Il neoregolamento d’accesso al praticantato degli autonomi richiede ovviamente che i candidati svolgano la professione, ma non dà di questa alcuna nozione. Poichè però la ratio è aprire agli “atipici” a 360°, la discrezionalità sui casi singoli affidata agli OdG regionali è assai pericolosa.

 

La ciliegina senza dubbio c’è, peccato ci sia il rischio che manchi la torta. Anche il fumo c’è, ma così denso che spesso nasconde l’arrosto, sempre ammesso che l’arrosto del giornalismo, alla fine, ci sia. E che non sia di cartapesta.

L’Odg della Toscana ha diffuso nei giorni scorsi (qui) il “Regolamento per l’aggiornamento dei criteri interpretativi dell’art. 34 della Legge 3.2.1963 n. 69 per l’iscrizione nel registro dei praticanti“, ossia le nuove norme in base alle quali l’autonomo che aspiri a sostenere l’esame di stato per diventare giornalista professionista può chiedere all’Ordine il riconoscimento del necessario praticantato, pur non essendo assunto da un giornale.

Senza entrare adesso nella questione della bontà o meno dell’indirizzo intrapreso dal Cnog di facilitare in ogni modo l’accesso al praticantato anche da parte di figure il cui profilo giornalistico e la professionalità del medesimo possano essere a dir poco dubbi (questione di cui ci siamo già diffusamente e criticamente occupati qui), la domanda è la seguente: qual è la nozione di giornalismo a cui fare riferimento per stabilire se qualcuno il giornalismo in forma professionale lo esercita o meno? In altri termini: siccome il praticante è uno che pratica il giornalismo, come si stabilisce se il candidato lo pratica effettivamente, dal momento che si parla di nuove forme vere o presunte di giornalismo, tipo copywriter e blogger?

Anche perchè, dettaglio fondamentalissimo, per chiedere il nuovo praticantato non è obbligatorio, come invece parrebbe ovvio, essere almeno pubblicisti, ovvero soggetti con un po’ di esperienza, basi, deontologia. No: uno può alzarsi la mattina, decidere che il lavoro fatto fino al giorno prima, ad esempio di social media manager, è in effetti giornalismo e provare a presentare domanda all’OdG.

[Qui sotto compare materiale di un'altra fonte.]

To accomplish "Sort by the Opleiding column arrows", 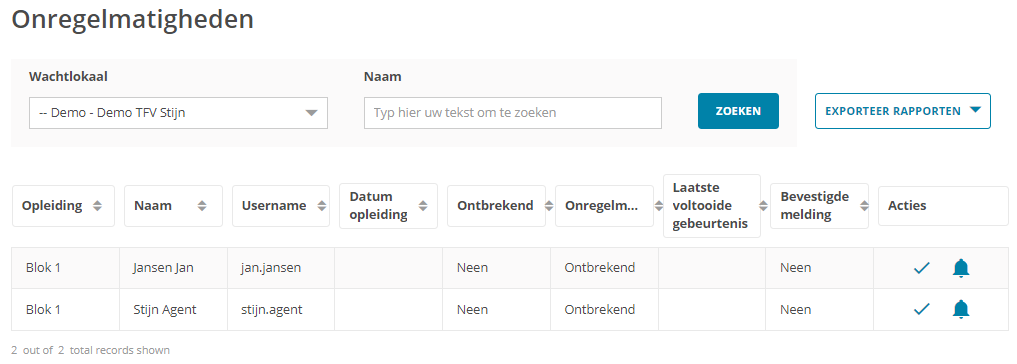I will tap(97, 206).
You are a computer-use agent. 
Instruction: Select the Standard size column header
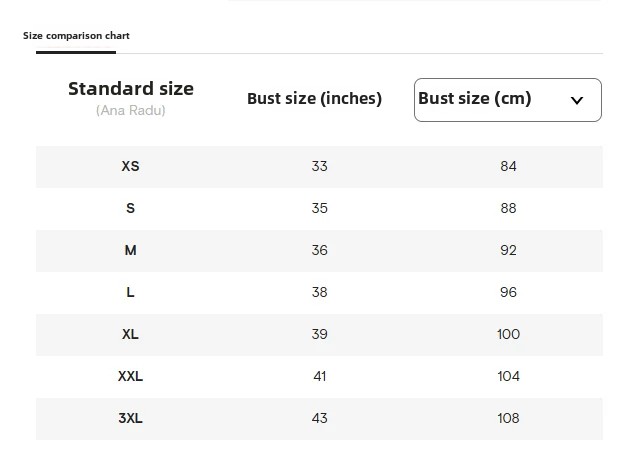coord(131,89)
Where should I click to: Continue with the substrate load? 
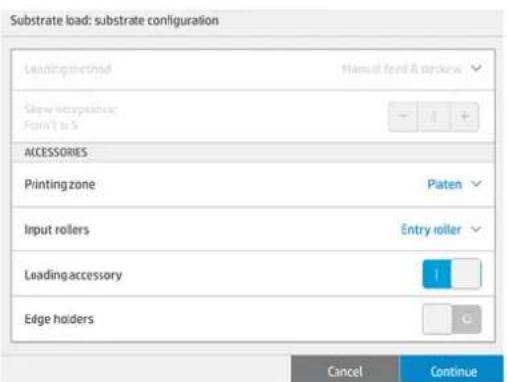(x=453, y=371)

Spetterà a quest’ultimo stabilire se, nel caso specifico, lo sia effettivamente.

In base a quali criteri, però, posto che in tanta variegazione occorrerà pure avere parametri omogenei per tutti, anche in considerazione che non mi parrebbe ammissibile il trattamento diverso di casi uguali in base all’ordine regionale di riferimento?

Mistero.

Leggi e rileggi, non l’ho capito.

Il testo del regolamento dice solo che “Per la nozione di attività giornalistica si richiama integralmente quanto indicato nelle linee guida approvate dal CNOG l’11 maggio 2023“.

Queste, però, non danno una definizione, ma dicono che “la nozione di attività giornalistica, presupposta ma non definita dalla Legge 69/1963, è ricavabile dagli orientamenti espressi nelle decisioni del Consiglio Nazionale e nelle delibere dei Consigli Regionali dell’Ordine in materia di tenuta dell’Albo“, limitandosi a premettere che “si rende necessario un aggiornamento dei criteri interpretativi dell’art. 34 della Legge professionale adottati il 5 luglio 2002“.

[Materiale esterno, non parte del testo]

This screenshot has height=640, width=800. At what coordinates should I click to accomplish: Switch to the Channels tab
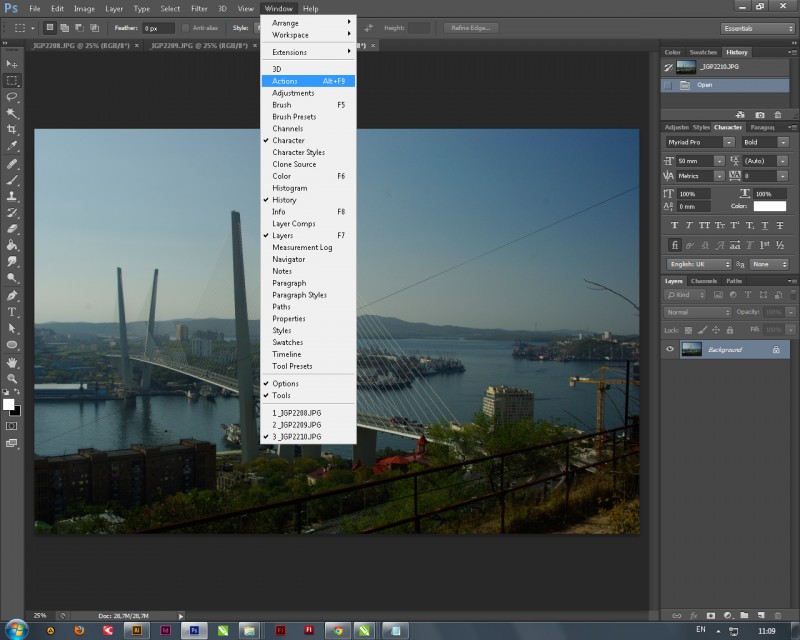tap(703, 281)
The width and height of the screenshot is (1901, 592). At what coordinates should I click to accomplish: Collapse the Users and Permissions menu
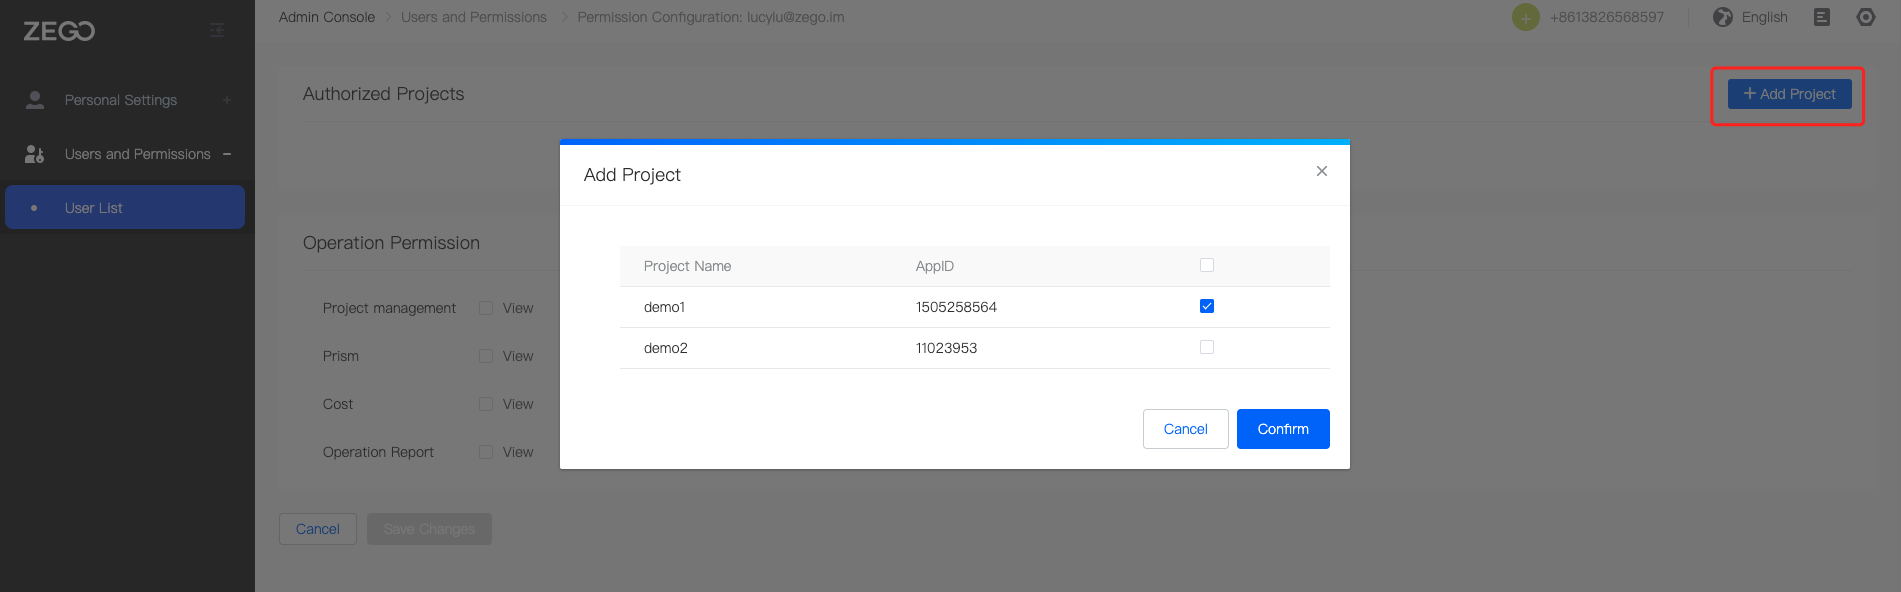click(227, 154)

Allora vai a spulciare i criteri del 2002 (qui), dove in effetti la fattispecie dello svolgimento di lavoro giornalistico passibile di praticantato d’ufficio è ben circoscritta da una serie di presupposti che, sebbene indirettamente, danno per scontata l’esistenza di una struttura e di un apparato redazionale, organizzato gerarchicamente e con professionisti, e di un preesistente inquadramento professionale (pubblicista da almeno tre anni con rapporti di collaborazione coordinata e continuativa con una o più testate).

Il trend, o il climax risultante dalla combinazione delle varie letture  mi paiono chiari: si va sempre verso un più ampio allargamento delle maglie dell’accesso alla professione.

In parte è giusto, per l’effetto dell’evoluzione della stessa e del cronico ritardo della legge di riforma.

In parte molto meno, perchè la rimozione di ogni paletto da un lato, l’aggiramento del ruolo anche formativo del pubblicismo e l’affidamento delle pratiche alla discrezionalità di soggetti diversi da regione a regione dall’altro creano i presupposti per disparità di trattamento e il rischio di pericolosi assalti alla diligenza della professione.

La conseguenza potrebbe essere di trovarsi a chiamare colleghi persone che non lo sono e di fatto fanno un mestiere opposto, quando non incompatibile, col nostro.